Richard Marco Kovacevich (born October 30, 1943) is an American business executive and the former CEO of Wells Fargo & Company.

Early life and education
A native of Tacoma, Washington, he grew up in Enumclaw, Washington, a lumber town about 30 miles southeast of Seattle, where his father (of Croatian origin) worked in the sawmill. His parents are Joseph and Dorothy Kovacevich. At Stanford University he received BS and MS degrees in industrial engineering, followed by an MBA degree from Stanford Business School in 1967.

Career

Citicorp 

Early in his corporate career he was a planning and division general manager with General Mills before joining Citicorp. At Citicorp he was made head of regional retail banking. Kovacevich was told by his team that Citibank had 30% market share but was losing 108 million dollars a year. Probing deeper, Kovacevich realized that they meant that Citibank had 30% checking account market share (in other words, 30 percent of all people who lived in the Citibank regions had a checking account with Citibank). In reality, Citibank only had 6% market share of deposits (the vast majority of money being in Savings and Loans, Credit Unions, and other institutions). Kovacevich expanded Citibank aggressively into other areas such as mortgages.

Norwest 
He then joined Norwest Bank as chief operating officer and head of the retail banking group in March 1986. At Norwest, Kovacevich confronted a similar situation. Norwest was mostly centered in Minnesota and Iowa at the time, with a relatively small population in both states. Kovacevich realized the only way he could keep growing the company would be to expand beyond banking services, into investment and insurance services as well. Kovacevich theorized that eventually it would be impossible for any bank to continuously grow if it did not do this.

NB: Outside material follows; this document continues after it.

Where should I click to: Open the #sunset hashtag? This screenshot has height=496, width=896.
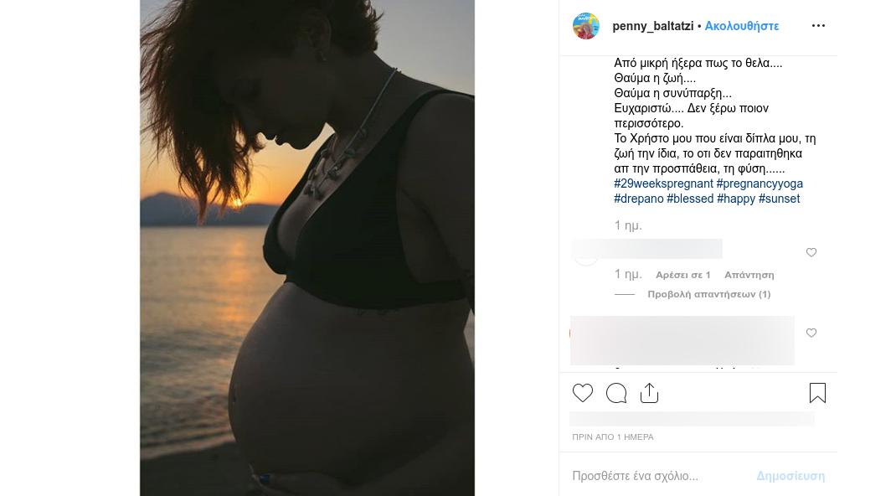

Kovacevich instituted the new strategies while serving as president of Norwest from 1989, chief executive officer from 1993, and chairman from 1995. The higher revenues, relative to stable fixed costs which this method produced allowed Norwest to purchase many other banks, culminating with the 1998 purchase of Wells Fargo.  Although Norwest was effectively the survivor, the merged company retained the better-known Wells Fargo name and moved to Wells Fargo's headquarters in San Francisco.  After the merger, Kovacevich was given the positions of president and CEO of Wells Fargo. In 2001 he was elected chairman as well.

Legacy 
Kovacevich is responsible for many trends currently found in the financial services industry:

 Edit note: none of this was true. These innovations of branch as a retail store (BARS) are the work of John McCoy, CEO of BankOne nna Chase.

 His "leadership style puts accountability for success in the hands of each and every employee".

Wells Fargo 
He relinquished the presidency of Wells Fargo to John Stumpf in August 2005. On June 27, 2007, the board of directors elected Stumpf CEO, with Kovacevich retaining the chairmanship.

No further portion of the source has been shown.